▶ **Saved entries**
******************************

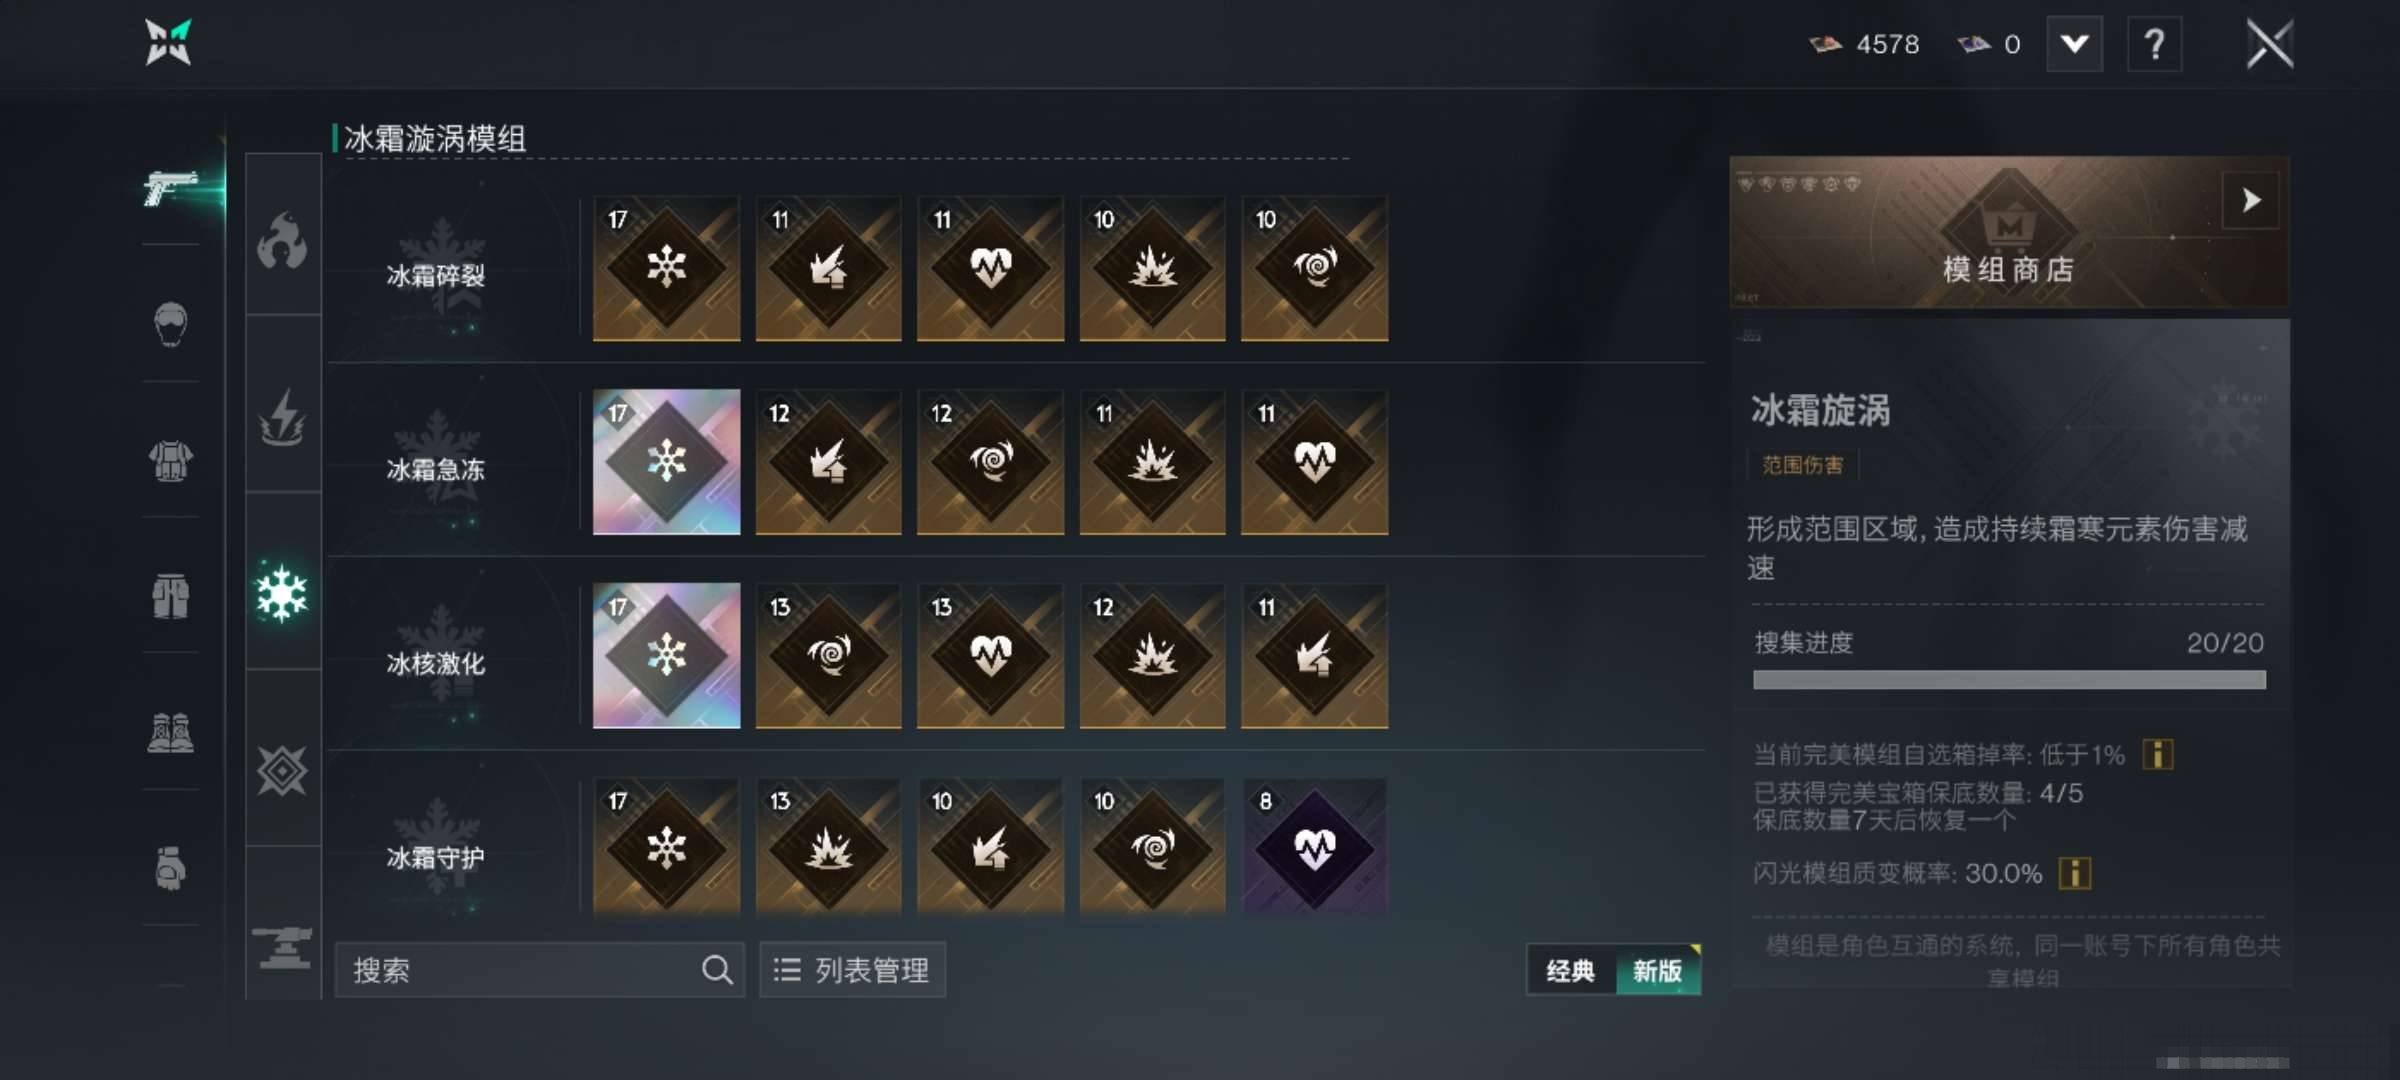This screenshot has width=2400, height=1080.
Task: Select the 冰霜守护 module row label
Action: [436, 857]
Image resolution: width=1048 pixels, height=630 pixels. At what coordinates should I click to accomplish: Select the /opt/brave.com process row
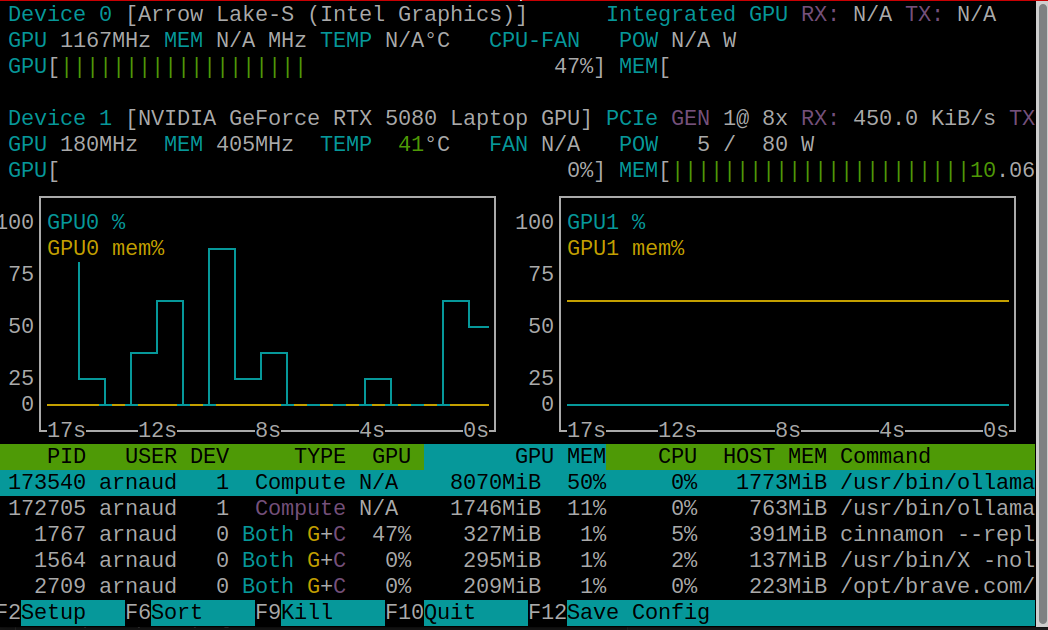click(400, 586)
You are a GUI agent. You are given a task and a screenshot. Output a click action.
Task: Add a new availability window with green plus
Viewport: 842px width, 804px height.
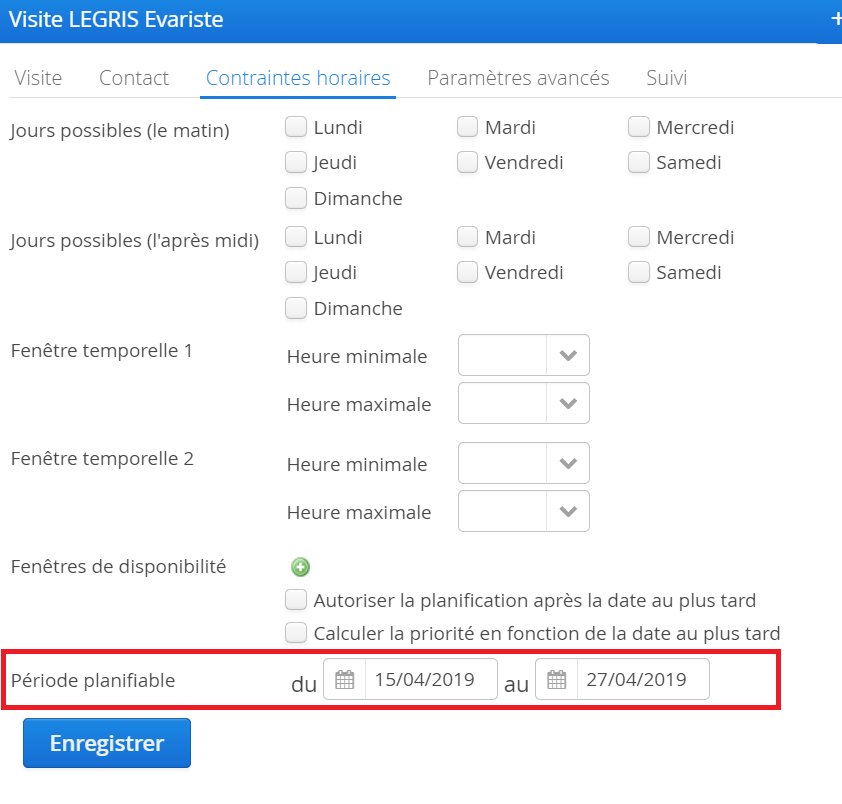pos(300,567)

******************************

▶ **EXERCISE DETAILS**
A word-for-word copy is needed of the lines from the line holding "You are a GUI" through the end of the records, both included, excluding every picture.

▶ **WRITTEN RESPONSE**
You are a GUI agent. You are given a task and a screenshot. Output a click action.
Task: Add a new availability window with green plus
Viewport: 842px width, 804px height.
pos(300,567)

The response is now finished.